• _Your objective_:
Set down every line from the one with "This screenshot has height=419, width=705." to the end of the entries, both ends included, exactly as it reads and without pictures.

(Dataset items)
..............................
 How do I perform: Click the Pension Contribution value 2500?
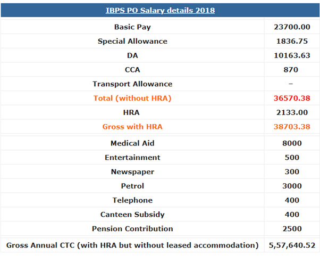point(292,229)
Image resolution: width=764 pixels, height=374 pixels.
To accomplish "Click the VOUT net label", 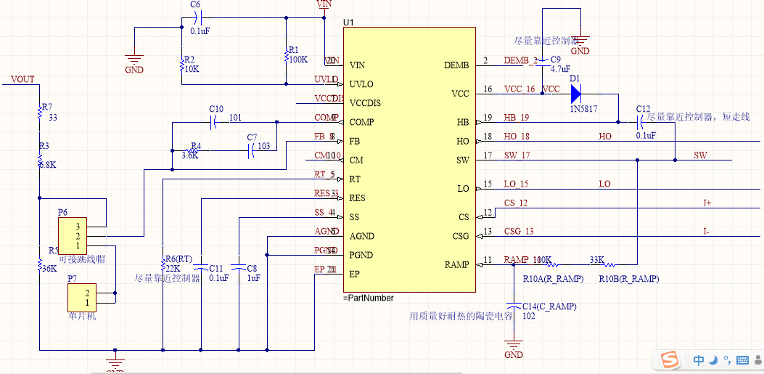I will tap(23, 79).
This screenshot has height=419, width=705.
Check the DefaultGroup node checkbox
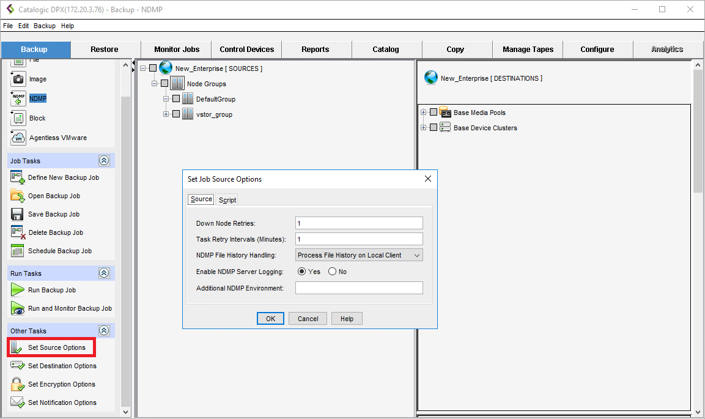(176, 99)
..............................
• _Task result_:
This screenshot has height=419, width=705.
Check the DefaultGroup node checkbox
(176, 99)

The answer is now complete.